Biermann, who was one of the harshest and most effective opponents of the East German leadership, still has a lot to criticize about current politics.

DW: You used to direct fervent criticism at the East German dictatorship. Who do you oppose these days?

Wolf Biermann: Do you know why I love talking about the Germans being so well-off? It's because I, like many other people, was annoyed that the AfD's Alexander Gauland [the far-right party's co-founder and co-leader] actually said publicly that the entire Nazi period was nothing but "bird shit."  The 12 years of Hitler's dictatorship, the wars, the millions of German and foreign soldiers who died, on top of the six million Jews and half a million gypsies [Roma and Sinti] who were killed: Whoever calls that "bird shit" is a criminal.

Thirty years after the fall of the Berlin Wall, dissatisfaction with the consequences of Germany's reunification is evident. Many people complain that unity has not been achieved and that former East Germany was simply "colonized." Do you agree?

I wrote a poem about the matter entitled "Mrs. Freedom does not kiss Mr. Barbed Wire." No! It's incommensurable, as educated folk would say; they don't fit well together! You cannot take two systems, dictatorship and democracy, stick them together and claim: "We'll take the best of both — not everything in East Germany was bad."

I believe that the weakest and most imperfect democracy is incomparably better than the best dictatorship. Perhaps that is the lesson we Germans must learn from our own history.

Wolf Biermann with guitar and microphone (picture-alliance/dpa/W. Bertram)

Wolf Biermann on stage in Cologne, 1976

Your event with Liao Yiwu is also commemorating the 30th anniversary of the Tiananmen Square Massacre. The current riots in Hong Kong remind us that many people in the world still have to fight for their freedom. What message do you have for these people?

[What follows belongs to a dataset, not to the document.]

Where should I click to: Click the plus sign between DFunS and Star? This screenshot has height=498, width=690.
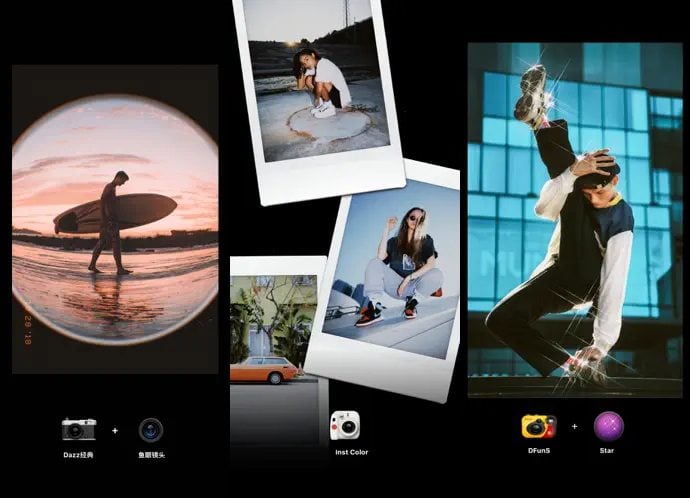[574, 427]
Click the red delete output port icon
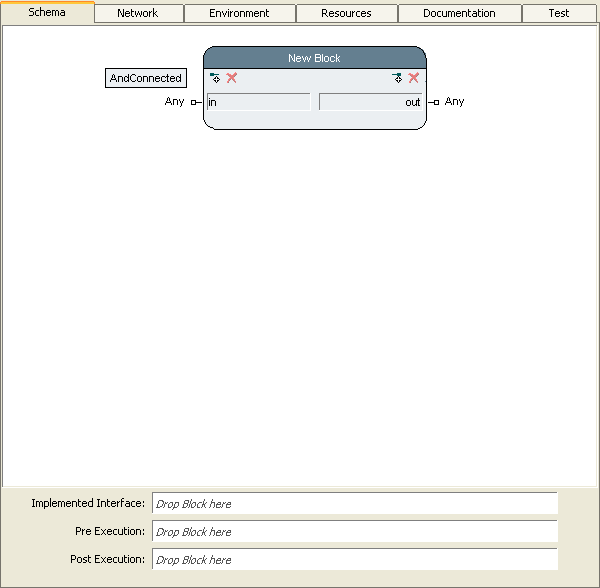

It is worth getting involved in the issues affecting you. You have to try again and again. You can be afraid, but should not be overwhelmed by your fears.

The fact that you can succeed is celebrated in great speeches and songs. But only by those who survived. Those who were murdered and crushed, they remain silent.

East German singer/songwriter Wolf Biermann was banned from performing, and then expatriated from the GDR in 1976. This caused great indignation among artists and intellectuals in the GDR.